About Us

We are members of the Andrew Gonzalez lab , in the Biology Department at McGill University.
Montréal, Québec, Canada

Monday, July 6, 2009

Turbo Eco-jargon

Language is fluid and ever-changing, and the creation of new scientific terms can be useful if it makes the language more precise, but it also makes our work less accessible for those unfamiliar with specific literature and to the general public. When we start using overly specialised words as a substitute for more commonplace words, it becomes “turbo eco-jargon”.

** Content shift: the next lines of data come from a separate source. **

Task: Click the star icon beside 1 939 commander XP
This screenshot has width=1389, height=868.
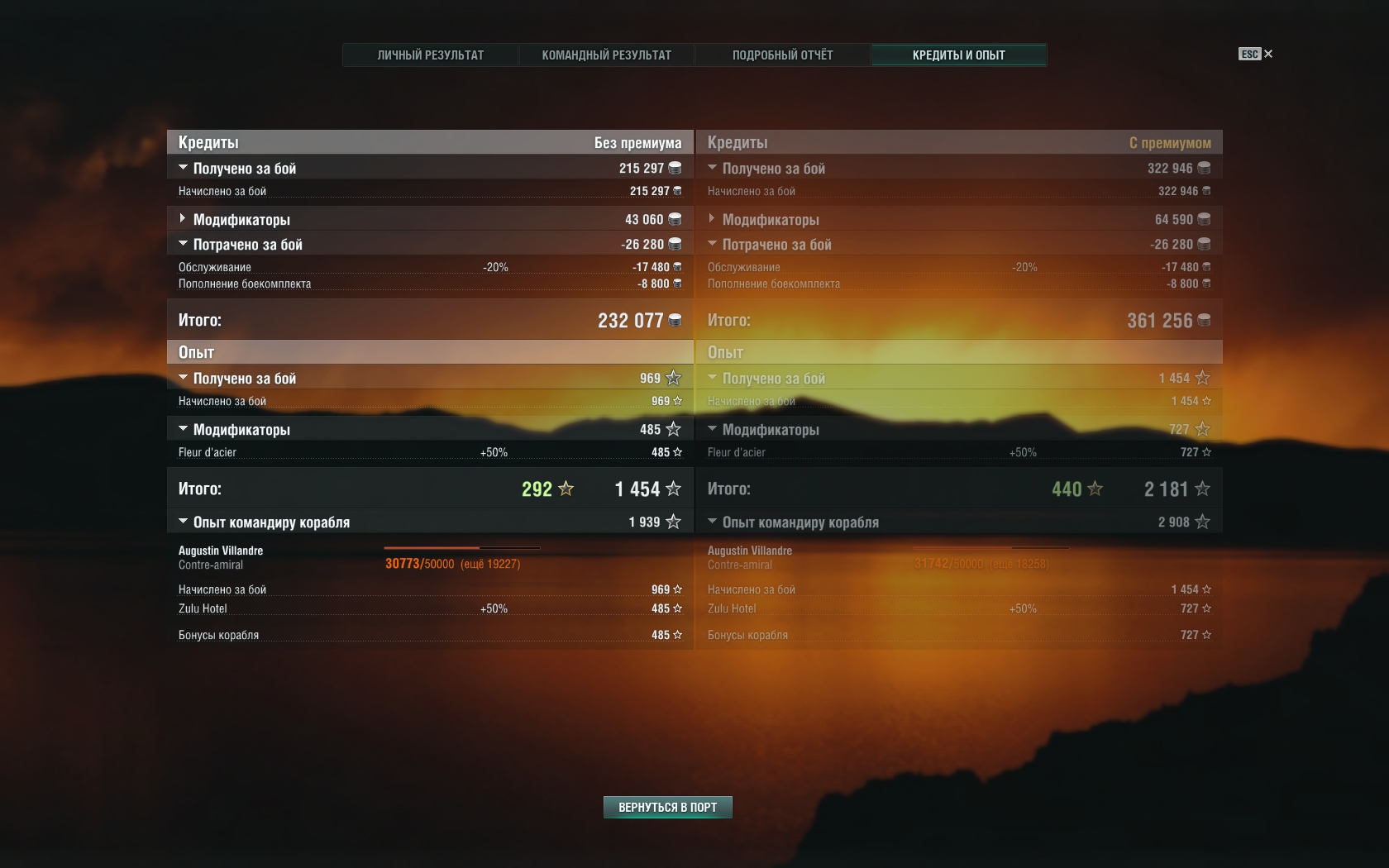Action: (x=674, y=522)
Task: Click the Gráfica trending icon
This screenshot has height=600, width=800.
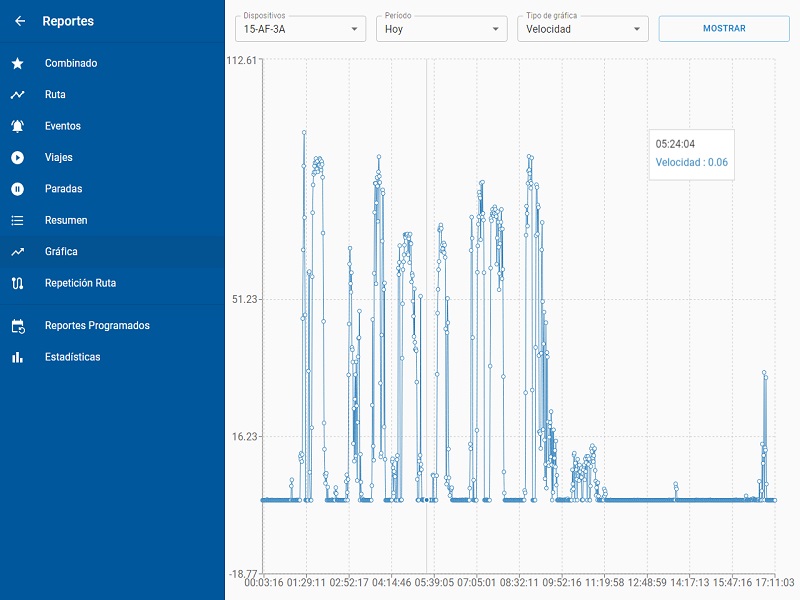Action: click(18, 252)
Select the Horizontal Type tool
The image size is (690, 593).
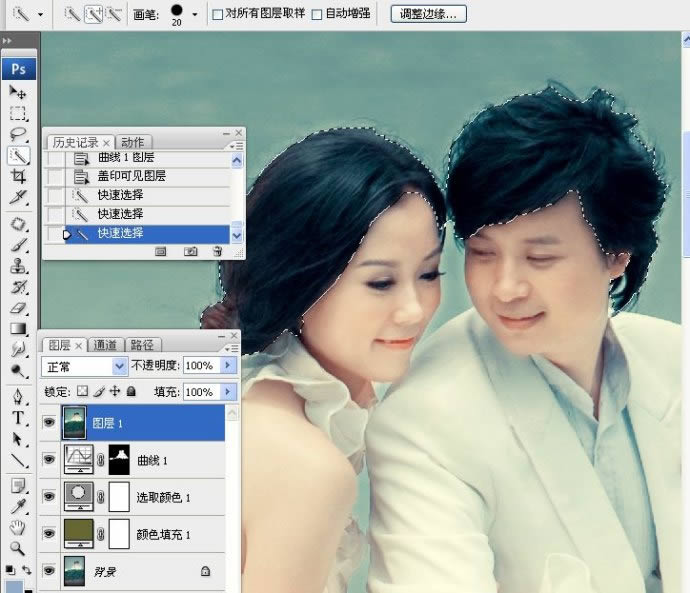pyautogui.click(x=18, y=418)
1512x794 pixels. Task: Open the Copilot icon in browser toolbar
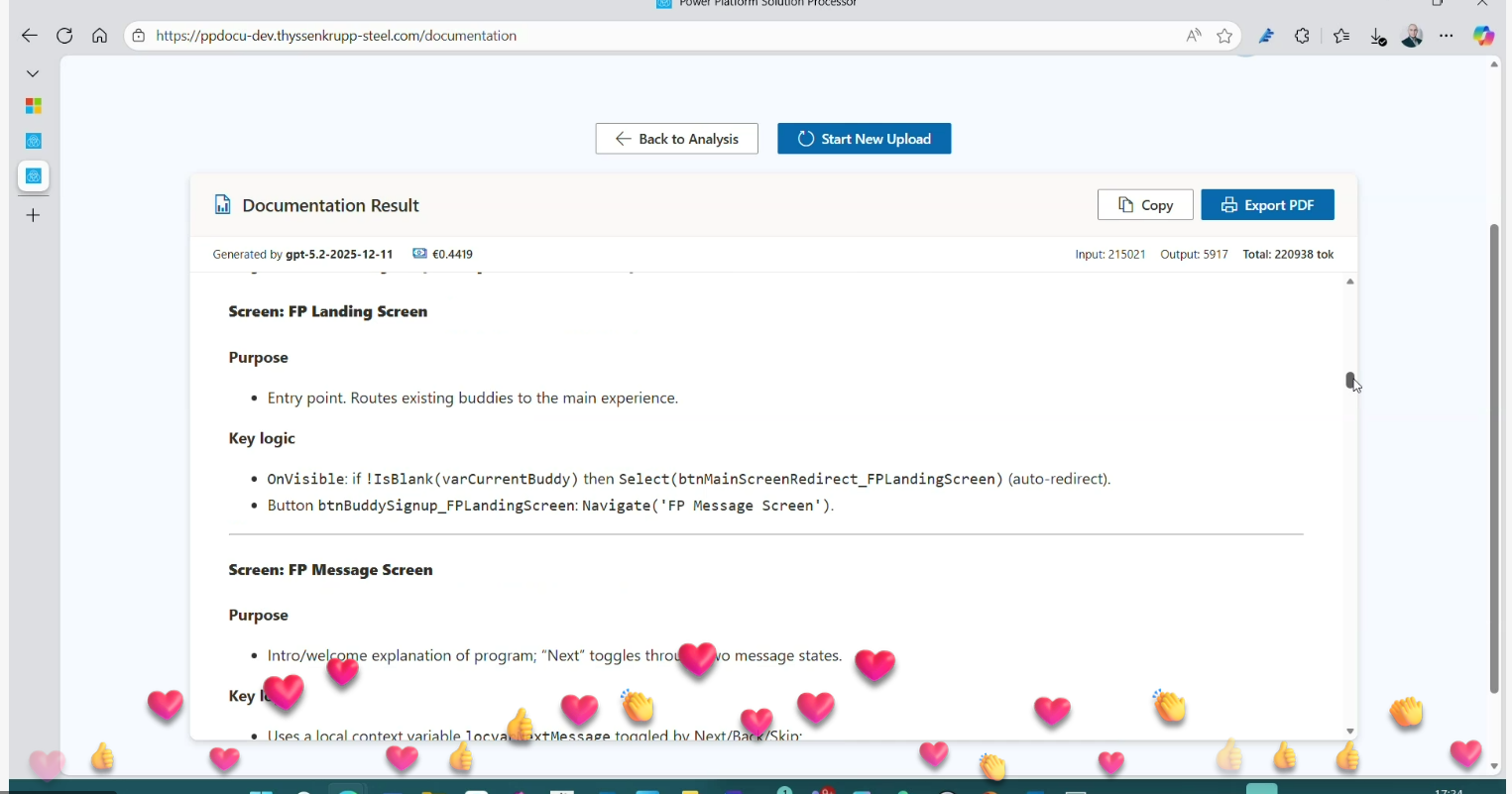1482,36
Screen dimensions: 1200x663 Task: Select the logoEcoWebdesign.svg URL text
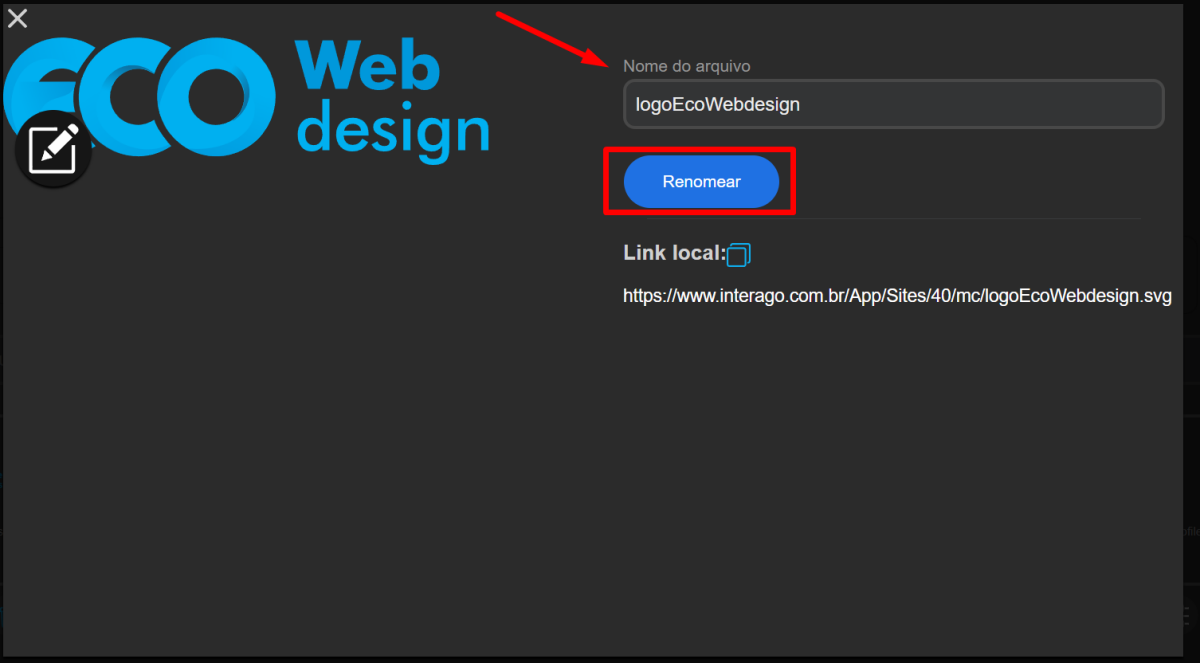pyautogui.click(x=896, y=297)
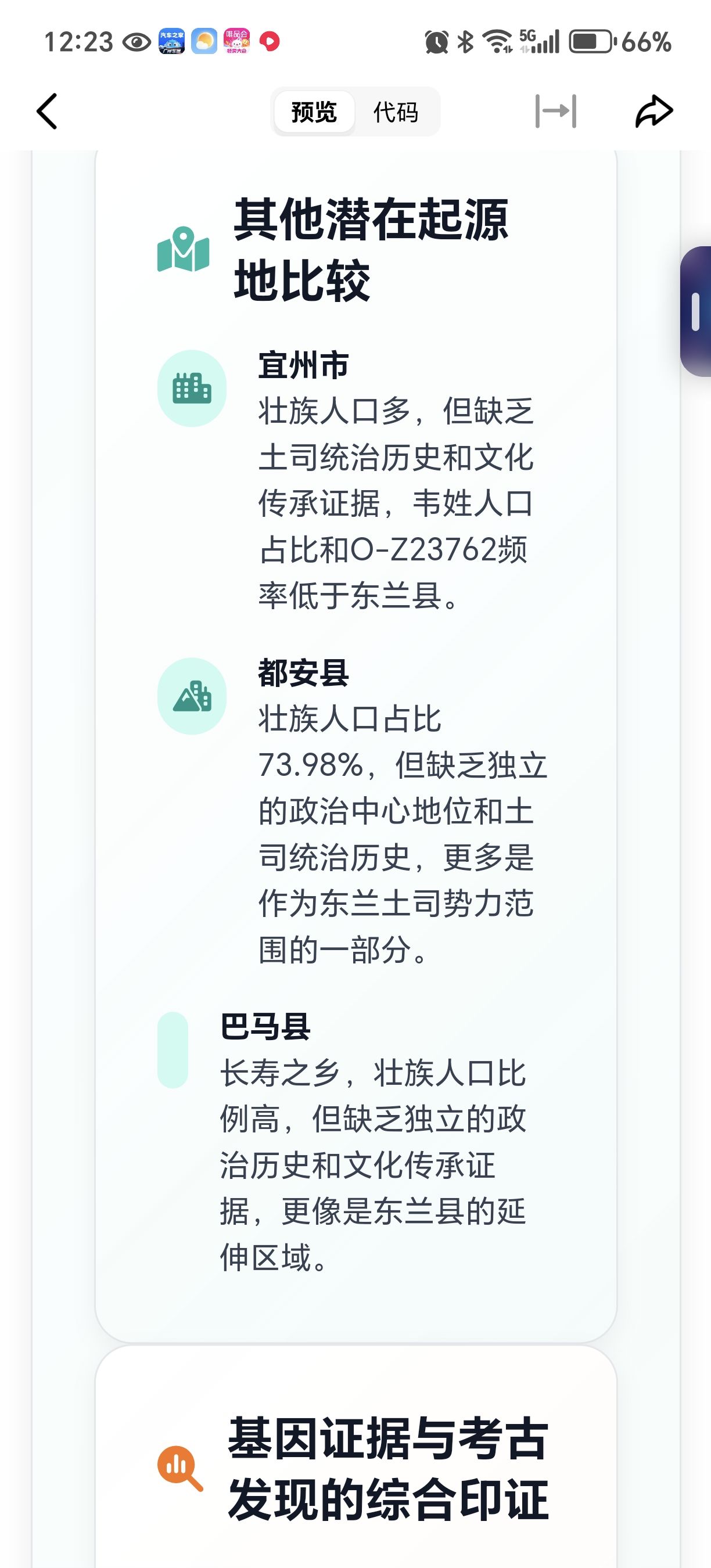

An example of eco-jargon that works is the term ‘biodiversity’. It shortens ‘biological diversity’ to one word and still retains its meaning. However, most times we create and use terms that are not intuitive and/or not well defined. This can be especially problematic when terms have a common use, but a very specific scientific use, which may also differ among disciplines. Some examples are: stability, productivity, resilience, traits, and function(ing).

I am probably one of the worst in our lab for using eco-jargon (I was actually scolded by an editor once for my use of ‘turbo eco-jargon’ – his exact words!). But I like creating and using highly specialised words because I think they are fun.

Here are a list of some of my long-term favourite turbo eco-terms; how many do you know? (see comments for definitions)

• cursorial
• vagile / vagility
• phoretic / phoresy
• inquilinism / inquiline
• corticolous
• detrital

Currently I'm working on a manuscript to coin a new eco-term. I'll keep you posted!

Thanks to Biodude for feedback on this post. I look forward to your comments.


  1. cursorial - describes an organism as being adapted specifically to walking or running

    vagile / vagility - an organisms ability to move about and disperse

    phoretic / phoresy - one animal attaching to another for transportation; hitchhiking; being moved by

    inquilinism / inquiline - using a second organism for housing

    corticolous - bark-dwelling, e.g. corticolous epiphytic bryophytes – moss growing on trees

    detrital - decomposer system associated with accumulations of organic matter (detritus) like forest floors, moss, canopy soils, but also litter input to aquatic systems – geologist use the term with respect to mineral soils

  2. Okay, I'm stumped. I agree that biodiversity is now a de facto contraction of biological diversity, but I do not agree that this was the word's original meaning. Historically the word seems to have arisen in the context of political activism surrounding the 'biodiversity crisis', and as such it arguably contains a suite of values that are not present in 'biological diversity.' So perhaps the easy example of 'turbo eco-jargon' is not actually so easy?

    I'm not sure what this says about the broader implications of turbo eco-jargon. Maybe we need still more words to allow precise communication of ideas. Maybe we should adopt fewer words and rely on context for communication, as this seems to be what we're already doing. Splitter, lumper, we just can't win.

  3. I like the new term. The bryosphere lies above the pedosphere (i.e. the forest floor) and the lithosphere, below the atmosphere, and is distinct from the hydrosphere, though it may be contiguous.
    Does the bryosphere include lichens?